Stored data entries
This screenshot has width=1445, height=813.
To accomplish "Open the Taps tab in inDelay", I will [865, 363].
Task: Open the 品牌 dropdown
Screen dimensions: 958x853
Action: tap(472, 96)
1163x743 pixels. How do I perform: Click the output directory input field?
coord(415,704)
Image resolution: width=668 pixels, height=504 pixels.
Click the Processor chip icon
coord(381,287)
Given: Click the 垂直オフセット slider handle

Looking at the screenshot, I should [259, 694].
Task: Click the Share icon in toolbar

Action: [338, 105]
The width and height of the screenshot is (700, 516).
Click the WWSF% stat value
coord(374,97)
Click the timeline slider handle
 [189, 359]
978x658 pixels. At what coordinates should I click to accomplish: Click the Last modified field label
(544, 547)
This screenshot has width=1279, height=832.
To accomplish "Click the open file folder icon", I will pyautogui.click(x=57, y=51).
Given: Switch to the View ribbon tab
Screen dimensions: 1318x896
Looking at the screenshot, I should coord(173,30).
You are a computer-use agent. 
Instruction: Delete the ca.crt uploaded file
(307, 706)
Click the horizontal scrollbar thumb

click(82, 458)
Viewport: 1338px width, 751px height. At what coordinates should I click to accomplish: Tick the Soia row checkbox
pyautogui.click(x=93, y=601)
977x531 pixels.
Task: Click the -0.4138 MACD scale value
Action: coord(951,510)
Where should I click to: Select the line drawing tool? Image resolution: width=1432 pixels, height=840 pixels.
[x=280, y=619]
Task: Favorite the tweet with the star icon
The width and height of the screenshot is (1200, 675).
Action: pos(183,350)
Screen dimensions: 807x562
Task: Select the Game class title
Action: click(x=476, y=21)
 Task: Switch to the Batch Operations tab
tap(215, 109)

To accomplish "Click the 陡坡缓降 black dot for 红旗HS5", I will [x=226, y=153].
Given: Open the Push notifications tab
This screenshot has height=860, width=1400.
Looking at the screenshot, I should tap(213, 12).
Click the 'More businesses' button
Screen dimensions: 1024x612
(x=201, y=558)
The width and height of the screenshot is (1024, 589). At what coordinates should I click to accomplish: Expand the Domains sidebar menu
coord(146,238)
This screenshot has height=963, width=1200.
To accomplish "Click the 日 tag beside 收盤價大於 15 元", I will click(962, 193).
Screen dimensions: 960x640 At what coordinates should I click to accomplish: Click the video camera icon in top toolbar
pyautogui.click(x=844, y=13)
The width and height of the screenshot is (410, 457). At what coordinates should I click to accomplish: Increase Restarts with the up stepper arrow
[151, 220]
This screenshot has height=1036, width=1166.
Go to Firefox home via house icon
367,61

* Exercise prompt
Take the records above and write each one out again exactly.

* Written answer
This screenshot has width=1445, height=813.
To accomplish "Open the Taps tab in inDelay", I will [865, 363].
Task: Open the 品牌 dropdown
Screen dimensions: 958x853
Action: tap(472, 96)
1163x743 pixels. How do I perform: Click the output directory input field?
coord(415,704)
Image resolution: width=668 pixels, height=504 pixels.
Click the Processor chip icon
coord(381,287)
Given: Click the 垂直オフセット slider handle

Looking at the screenshot, I should [259, 694].
Task: Click the Share icon in toolbar

Action: [338, 105]
The width and height of the screenshot is (700, 516).
Click the WWSF% stat value
coord(374,97)
Click the timeline slider handle
 [189, 359]
978x658 pixels. At what coordinates should I click to accomplish: Click the Last modified field label
(544, 547)
This screenshot has width=1279, height=832.
To accomplish "Click the open file folder icon", I will pyautogui.click(x=57, y=51).
Given: Switch to the View ribbon tab
Screen dimensions: 1318x896
Looking at the screenshot, I should coord(173,30).
You are a computer-use agent. 
Instruction: Delete the ca.crt uploaded file
(307, 706)
Click the horizontal scrollbar thumb

click(82, 458)
Viewport: 1338px width, 751px height. At what coordinates should I click to accomplish: Tick the Soia row checkbox
pyautogui.click(x=93, y=601)
977x531 pixels.
Task: Click the -0.4138 MACD scale value
Action: coord(951,510)
Where should I click to: Select the line drawing tool? Image resolution: width=1432 pixels, height=840 pixels.
[x=280, y=619]
Task: Favorite the tweet with the star icon
The width and height of the screenshot is (1200, 675).
Action: pos(183,350)
Screen dimensions: 807x562
Task: Select the Game class title
Action: click(x=476, y=21)
 Task: Switch to the Batch Operations tab
tap(215, 109)

To accomplish "Click the 陡坡缓降 black dot for 红旗HS5", I will [x=226, y=153].
Given: Open the Push notifications tab
This screenshot has height=860, width=1400.
Looking at the screenshot, I should tap(213, 12).
Click the 'More businesses' button
Screen dimensions: 1024x612
(x=201, y=558)
The width and height of the screenshot is (1024, 589). At what coordinates should I click to accomplish: Expand the Domains sidebar menu
coord(146,238)
This screenshot has height=963, width=1200.
To accomplish "Click the 日 tag beside 收盤價大於 15 元", I will click(962, 193).
Screen dimensions: 960x640 At what coordinates should I click to accomplish: Click the video camera icon in top toolbar
pyautogui.click(x=844, y=13)
The width and height of the screenshot is (410, 457). At what coordinates should I click to accomplish: Increase Restarts with the up stepper arrow
[151, 220]
This screenshot has height=1036, width=1166.
Go to Firefox home via house icon
367,61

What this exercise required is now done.